(Beginning of Records provided)

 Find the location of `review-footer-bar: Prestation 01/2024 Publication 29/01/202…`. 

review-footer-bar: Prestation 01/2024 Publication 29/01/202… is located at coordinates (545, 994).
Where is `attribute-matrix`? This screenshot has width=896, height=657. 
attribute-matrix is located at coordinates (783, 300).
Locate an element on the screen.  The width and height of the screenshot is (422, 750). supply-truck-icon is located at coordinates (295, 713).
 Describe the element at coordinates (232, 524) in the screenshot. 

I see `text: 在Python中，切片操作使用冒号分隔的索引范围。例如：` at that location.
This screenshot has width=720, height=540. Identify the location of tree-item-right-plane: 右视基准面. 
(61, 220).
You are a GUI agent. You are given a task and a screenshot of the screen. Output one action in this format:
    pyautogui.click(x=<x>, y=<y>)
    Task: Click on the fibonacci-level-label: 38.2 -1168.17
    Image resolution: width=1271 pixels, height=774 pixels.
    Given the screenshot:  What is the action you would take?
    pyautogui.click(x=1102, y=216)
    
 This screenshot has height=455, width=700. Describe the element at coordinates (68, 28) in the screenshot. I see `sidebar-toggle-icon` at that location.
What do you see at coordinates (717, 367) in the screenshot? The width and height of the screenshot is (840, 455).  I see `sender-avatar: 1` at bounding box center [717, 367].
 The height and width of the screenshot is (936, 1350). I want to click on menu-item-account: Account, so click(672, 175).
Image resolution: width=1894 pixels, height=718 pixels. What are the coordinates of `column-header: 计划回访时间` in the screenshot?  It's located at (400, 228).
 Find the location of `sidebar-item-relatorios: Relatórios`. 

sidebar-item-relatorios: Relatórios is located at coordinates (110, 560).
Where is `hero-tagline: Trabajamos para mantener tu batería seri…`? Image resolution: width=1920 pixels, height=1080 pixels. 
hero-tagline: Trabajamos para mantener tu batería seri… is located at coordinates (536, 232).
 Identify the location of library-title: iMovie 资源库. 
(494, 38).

(End of Records provided)

_To do_
Repeat the listing lines from the line with "What do you" up to and including the line with "The height and".

_Written response_
What do you see at coordinates (717, 367) in the screenshot? The width and height of the screenshot is (840, 455).  I see `sender-avatar: 1` at bounding box center [717, 367].
 The height and width of the screenshot is (936, 1350). I want to click on menu-item-account: Account, so click(672, 175).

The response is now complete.